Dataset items
###

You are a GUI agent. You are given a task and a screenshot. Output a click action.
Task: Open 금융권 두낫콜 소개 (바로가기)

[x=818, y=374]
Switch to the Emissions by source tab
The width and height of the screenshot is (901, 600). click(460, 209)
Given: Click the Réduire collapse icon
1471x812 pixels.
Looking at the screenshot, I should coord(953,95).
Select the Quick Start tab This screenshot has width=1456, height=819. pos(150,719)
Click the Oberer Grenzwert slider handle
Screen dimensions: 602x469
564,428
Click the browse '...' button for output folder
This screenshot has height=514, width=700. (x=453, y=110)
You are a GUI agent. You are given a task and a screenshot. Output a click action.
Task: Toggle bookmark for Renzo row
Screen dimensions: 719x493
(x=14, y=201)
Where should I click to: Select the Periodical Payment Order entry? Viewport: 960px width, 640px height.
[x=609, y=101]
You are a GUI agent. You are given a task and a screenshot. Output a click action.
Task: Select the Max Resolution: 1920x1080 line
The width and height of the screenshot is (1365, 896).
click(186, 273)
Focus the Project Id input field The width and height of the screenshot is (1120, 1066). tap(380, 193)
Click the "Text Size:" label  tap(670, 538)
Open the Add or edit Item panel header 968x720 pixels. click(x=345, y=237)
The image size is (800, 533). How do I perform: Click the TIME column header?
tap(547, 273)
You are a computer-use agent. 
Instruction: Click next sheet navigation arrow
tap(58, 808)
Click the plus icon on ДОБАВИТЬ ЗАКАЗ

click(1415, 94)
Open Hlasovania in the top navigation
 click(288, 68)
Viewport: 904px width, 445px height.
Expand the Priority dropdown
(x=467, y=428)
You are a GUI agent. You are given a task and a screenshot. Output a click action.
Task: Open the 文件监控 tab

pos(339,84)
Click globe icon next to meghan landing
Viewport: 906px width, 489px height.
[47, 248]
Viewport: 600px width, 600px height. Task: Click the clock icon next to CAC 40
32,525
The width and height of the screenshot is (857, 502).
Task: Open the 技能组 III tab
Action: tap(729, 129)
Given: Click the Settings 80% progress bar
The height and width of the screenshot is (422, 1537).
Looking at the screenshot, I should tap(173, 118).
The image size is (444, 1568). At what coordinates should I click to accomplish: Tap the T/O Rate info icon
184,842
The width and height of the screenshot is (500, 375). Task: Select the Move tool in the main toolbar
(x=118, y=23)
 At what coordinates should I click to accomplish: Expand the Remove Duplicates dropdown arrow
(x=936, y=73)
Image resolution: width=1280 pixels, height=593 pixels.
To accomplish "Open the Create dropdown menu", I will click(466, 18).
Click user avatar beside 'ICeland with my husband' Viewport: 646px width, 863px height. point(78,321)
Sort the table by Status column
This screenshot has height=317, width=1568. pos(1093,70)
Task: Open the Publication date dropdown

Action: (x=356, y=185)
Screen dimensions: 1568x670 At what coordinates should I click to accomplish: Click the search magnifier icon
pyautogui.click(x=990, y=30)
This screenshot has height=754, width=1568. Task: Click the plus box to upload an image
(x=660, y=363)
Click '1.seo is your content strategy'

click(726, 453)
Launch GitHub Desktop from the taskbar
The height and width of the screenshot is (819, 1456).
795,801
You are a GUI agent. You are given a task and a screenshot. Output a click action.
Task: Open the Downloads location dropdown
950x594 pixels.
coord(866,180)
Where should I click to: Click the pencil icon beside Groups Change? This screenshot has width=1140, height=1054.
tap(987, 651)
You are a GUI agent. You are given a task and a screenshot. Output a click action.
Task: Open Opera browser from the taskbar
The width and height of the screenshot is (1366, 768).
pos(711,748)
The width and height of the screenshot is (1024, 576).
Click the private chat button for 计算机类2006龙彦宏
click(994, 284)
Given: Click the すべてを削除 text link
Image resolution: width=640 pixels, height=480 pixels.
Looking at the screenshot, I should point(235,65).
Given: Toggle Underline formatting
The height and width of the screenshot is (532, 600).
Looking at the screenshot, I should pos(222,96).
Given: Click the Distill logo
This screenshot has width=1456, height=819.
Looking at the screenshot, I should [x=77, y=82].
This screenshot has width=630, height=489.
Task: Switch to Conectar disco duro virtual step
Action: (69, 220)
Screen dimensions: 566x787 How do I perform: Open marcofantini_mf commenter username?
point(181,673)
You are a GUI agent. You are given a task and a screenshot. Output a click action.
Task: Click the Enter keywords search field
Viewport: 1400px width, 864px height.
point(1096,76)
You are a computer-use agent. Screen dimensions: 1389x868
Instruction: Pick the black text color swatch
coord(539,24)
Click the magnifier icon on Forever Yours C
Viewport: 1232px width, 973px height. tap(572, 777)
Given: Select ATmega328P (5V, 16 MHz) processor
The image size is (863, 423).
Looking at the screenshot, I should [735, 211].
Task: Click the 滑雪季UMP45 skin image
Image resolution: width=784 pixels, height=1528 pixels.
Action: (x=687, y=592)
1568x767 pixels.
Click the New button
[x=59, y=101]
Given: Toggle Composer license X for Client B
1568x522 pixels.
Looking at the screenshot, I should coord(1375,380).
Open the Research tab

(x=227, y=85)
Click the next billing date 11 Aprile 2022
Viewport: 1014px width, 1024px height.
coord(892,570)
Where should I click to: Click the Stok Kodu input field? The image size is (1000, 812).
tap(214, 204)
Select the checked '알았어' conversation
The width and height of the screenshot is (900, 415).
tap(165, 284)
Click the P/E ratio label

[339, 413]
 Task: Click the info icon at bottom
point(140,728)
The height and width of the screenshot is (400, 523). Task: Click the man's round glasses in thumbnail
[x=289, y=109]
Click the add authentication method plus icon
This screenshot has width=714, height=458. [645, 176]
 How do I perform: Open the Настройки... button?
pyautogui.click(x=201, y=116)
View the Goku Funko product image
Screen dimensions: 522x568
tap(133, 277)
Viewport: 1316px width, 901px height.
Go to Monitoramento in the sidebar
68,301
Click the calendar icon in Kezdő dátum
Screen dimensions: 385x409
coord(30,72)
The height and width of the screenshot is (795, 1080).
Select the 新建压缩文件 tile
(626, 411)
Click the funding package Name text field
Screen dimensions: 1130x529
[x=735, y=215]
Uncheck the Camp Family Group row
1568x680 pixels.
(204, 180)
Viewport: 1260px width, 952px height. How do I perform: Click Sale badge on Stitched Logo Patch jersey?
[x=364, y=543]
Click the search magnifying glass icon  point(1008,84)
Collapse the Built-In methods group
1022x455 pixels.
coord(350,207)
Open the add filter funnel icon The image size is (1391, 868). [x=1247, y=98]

###

# REQUEST
Copy the material word for word, starting at the line that contains "Click the browse" and ending after the line that contains "Focus the Project".

# EXERCISE SOLUTION
Click the browse '...' button for output folder
This screenshot has height=514, width=700. (x=453, y=110)
You are a GUI agent. You are given a task and a screenshot. Output a click action.
Task: Toggle bookmark for Renzo row
Screen dimensions: 719x493
(x=14, y=201)
Where should I click to: Select the Periodical Payment Order entry? Viewport: 960px width, 640px height.
[x=609, y=101]
You are a GUI agent. You are given a task and a screenshot. Output a click action.
Task: Select the Max Resolution: 1920x1080 line
The width and height of the screenshot is (1365, 896).
click(186, 273)
Focus the Project Id input field The width and height of the screenshot is (1120, 1066). tap(380, 193)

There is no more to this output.